What attracted you to the lute? How did you get started playing it? What was your first lute and how did you acquire it? Did you start with Renaissance lute or Baroque?

My first lute was an 8-course Renaissance lute. It was built by a local cabinet maker in Columbus from plans in a book by Cooper on designs by Hermann Hauser. It was a very heavy, guitar-like instrument which had little to do with the Renaissance lute, but at least I was able to get started with it. My first real lute was built by William Daum in Cambridge Wisconsin in 1972.

Did you start playing Renaissance lute thumb in or out? Could you tell a little of the history of that?

I started playing thumb out with standard classical guitar technique. I saw Julian Bream play several concerts in which he played lute in the first half and guitar in the second half. I emulated that by playing a number of concerts on both instruments. Tom Binkley, who became a friend of our family, gave me my first lute lesson in 1971 and explained the thumb/index alternation for runs, which some people now refer to as figuetas. When I arrived in Basel in 1973 I was amazed to hear some of the other students playing without nails and making an exquisite sound. I cut off my nails, but discovered that the quick of my nails are so high that I ended up scratching across the end of the nail rather than stiking the string with the flesh. Eugen Dombois, my teacher in Basel, suggested that I try the thumb under technique, which had recently been rediscovered by Sigmar Salzburg, an amateur lutenist in Hannover. He showed it to Michael Schaeffer, who gave a demonstration of it for us in Basel. I tried it a few months later and found it suited my physiology very well.

* INFORMATION PROVIDED *
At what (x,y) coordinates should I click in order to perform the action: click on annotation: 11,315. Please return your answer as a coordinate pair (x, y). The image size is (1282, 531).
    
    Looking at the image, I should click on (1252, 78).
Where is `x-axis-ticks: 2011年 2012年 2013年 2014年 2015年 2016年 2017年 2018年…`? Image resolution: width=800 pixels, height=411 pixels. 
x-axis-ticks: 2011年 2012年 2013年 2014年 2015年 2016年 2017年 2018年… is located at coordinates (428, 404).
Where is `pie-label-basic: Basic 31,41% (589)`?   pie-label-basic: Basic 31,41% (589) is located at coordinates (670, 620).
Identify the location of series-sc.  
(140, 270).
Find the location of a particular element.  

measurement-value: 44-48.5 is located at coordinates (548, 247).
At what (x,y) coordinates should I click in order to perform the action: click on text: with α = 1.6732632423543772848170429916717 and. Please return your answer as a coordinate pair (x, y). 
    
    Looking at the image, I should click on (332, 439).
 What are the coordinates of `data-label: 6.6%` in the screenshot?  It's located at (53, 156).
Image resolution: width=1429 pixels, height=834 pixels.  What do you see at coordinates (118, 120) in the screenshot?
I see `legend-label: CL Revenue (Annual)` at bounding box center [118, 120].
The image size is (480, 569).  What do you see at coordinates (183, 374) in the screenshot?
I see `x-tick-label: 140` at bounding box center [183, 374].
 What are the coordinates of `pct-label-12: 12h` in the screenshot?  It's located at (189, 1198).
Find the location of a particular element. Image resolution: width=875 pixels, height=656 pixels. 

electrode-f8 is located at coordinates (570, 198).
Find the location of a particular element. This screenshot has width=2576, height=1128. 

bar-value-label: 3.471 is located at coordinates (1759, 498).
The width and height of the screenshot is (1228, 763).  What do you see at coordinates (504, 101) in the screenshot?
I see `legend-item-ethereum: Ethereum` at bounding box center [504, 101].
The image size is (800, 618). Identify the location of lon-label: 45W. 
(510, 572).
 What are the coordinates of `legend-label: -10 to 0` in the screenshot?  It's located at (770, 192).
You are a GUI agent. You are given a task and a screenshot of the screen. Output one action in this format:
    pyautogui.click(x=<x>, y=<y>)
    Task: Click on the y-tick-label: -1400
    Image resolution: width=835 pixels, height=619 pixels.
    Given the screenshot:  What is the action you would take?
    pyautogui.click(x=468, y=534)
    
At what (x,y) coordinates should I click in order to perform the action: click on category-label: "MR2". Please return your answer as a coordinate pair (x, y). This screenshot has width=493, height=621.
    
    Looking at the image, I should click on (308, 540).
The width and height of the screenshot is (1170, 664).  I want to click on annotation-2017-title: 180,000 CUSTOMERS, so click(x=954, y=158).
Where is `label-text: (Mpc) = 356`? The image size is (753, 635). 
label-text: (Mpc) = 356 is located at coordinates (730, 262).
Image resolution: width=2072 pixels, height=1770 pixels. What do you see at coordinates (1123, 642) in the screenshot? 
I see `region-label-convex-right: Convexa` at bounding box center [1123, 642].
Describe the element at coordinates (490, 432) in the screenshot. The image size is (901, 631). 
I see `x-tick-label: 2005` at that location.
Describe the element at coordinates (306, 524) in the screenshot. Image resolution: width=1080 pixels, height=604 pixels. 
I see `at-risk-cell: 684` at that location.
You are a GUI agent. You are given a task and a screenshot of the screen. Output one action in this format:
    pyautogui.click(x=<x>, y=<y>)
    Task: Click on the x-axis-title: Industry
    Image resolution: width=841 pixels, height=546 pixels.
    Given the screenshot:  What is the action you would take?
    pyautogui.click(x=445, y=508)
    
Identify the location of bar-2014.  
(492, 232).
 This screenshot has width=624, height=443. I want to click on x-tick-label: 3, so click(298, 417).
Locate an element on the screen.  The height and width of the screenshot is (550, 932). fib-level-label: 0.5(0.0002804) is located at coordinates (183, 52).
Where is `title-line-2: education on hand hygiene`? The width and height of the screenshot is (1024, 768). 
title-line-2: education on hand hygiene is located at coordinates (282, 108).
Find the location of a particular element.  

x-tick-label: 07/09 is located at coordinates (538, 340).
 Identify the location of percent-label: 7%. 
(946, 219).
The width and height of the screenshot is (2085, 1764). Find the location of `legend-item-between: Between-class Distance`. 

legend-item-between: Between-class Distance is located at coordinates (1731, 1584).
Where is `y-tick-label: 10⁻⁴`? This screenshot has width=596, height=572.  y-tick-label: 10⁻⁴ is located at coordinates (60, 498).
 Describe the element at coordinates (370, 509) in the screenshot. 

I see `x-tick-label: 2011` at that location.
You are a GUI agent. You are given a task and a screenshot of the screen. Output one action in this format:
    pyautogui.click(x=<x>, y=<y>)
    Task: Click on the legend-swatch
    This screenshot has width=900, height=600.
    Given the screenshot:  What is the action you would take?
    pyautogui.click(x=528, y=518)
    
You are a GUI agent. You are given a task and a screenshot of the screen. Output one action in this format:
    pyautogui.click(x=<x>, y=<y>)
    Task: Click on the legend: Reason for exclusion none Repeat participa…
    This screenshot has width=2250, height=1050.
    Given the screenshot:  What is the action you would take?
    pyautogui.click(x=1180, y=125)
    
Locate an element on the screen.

* USING THE INFORMATION *
**A)** Duplicate the lute interview between "What attracted you" and "history of that?", inclusive.
**B)** In the lute interview, who built the first real lute, and in what year?
**C)** Resume the lute interview from its last sentence and carry it forward.
The records come from a separate source unrelated to the lute interview.

* RESULTS IN ORDER *
**A)**
What attracted you to the lute? How did you get started playing it? What was your first lute and how did you acquire it? Did you start with Renaissance lute or Baroque?

My first lute was an 8-course Renaissance lute. It was built by a local cabinet maker in Columbus from plans in a book by Cooper on designs by Hermann Hauser. It was a very heavy, guitar-like instrument which had little to do with the Renaissance lute, but at least I was able to get started with it. My first real lute was built by William Daum in Cambridge Wisconsin in 1972.

Did you start playing Renaissance lute thumb in or out? Could you tell a little of the history of that?

**B)** William Daum built it in 1972.

**C)**
You have performed and recorded on many early fretted instruments. Do you think of yourself as having a main instrument? I heard that you played Baroque lute in the early days. Have you ever recorded any Baroque lute?

I consider the Renaissance lute to be my principal instrument. I have played it the most and feel the most "at home" on it. I owned a Baroque lute in 1972-3, which I enjoyed playing, but it was damaged in an accident and the lute builder never got around to repairing it. So I concentrated on Renaissance lute and related instruments. I have played a little Baroque lute over the years, including a recording of the Vivaldi d minor Lute and Viola d'amore concerto in 1984 on one. Last year I bought a new Baroque lute and gave several concerts on it this Spring. I plan on recording some Bach perhaps next year.


Who were your main teachers and what did you get from them?

My main lute teachers were Thomas Binkley, Eugen Dombois and Pat O'Brien.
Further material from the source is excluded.